Task =>
Which lines of the material contain the word "Open"? Copy each of them out in full.

Stored data =>
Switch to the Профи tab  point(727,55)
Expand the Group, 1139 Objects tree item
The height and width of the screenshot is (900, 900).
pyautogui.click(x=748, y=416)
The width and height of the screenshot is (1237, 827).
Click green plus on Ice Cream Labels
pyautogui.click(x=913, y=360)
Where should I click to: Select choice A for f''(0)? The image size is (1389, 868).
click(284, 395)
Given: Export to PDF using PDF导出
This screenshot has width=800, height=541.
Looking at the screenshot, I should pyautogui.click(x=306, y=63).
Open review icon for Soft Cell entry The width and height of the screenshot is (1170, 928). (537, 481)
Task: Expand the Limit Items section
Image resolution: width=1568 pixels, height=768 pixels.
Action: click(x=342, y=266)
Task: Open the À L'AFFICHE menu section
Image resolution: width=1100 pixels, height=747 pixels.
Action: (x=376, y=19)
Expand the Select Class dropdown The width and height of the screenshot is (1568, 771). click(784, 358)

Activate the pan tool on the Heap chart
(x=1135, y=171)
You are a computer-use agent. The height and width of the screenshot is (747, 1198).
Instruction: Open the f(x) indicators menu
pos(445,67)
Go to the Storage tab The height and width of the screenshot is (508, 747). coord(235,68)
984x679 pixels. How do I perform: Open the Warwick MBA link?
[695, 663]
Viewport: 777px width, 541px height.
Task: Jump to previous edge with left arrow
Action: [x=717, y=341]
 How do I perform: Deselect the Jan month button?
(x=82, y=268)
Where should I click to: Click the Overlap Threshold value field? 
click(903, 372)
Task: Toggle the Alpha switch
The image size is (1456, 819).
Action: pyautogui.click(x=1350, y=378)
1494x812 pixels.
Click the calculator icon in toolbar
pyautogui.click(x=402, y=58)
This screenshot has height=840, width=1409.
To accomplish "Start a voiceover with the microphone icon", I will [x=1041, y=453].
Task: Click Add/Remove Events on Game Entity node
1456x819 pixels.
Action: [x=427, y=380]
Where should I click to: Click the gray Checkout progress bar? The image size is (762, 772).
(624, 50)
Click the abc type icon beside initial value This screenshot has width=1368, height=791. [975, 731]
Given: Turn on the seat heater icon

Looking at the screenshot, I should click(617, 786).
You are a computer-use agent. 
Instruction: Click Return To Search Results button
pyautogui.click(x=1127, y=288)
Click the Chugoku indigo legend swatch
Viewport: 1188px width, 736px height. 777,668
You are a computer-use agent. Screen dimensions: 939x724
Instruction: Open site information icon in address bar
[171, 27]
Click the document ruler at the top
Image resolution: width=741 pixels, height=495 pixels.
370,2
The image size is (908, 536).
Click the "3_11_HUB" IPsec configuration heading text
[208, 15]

Response to this task =>
Open review icon for Soft Cell entry The width and height of the screenshot is (1170, 928). (537, 481)
Task: Open the À L'AFFICHE menu section
Instruction: Open the f(x) indicators menu
984x679 pixels. How do I perform: Open the Warwick MBA link?
Instruction: Open site information icon in address bar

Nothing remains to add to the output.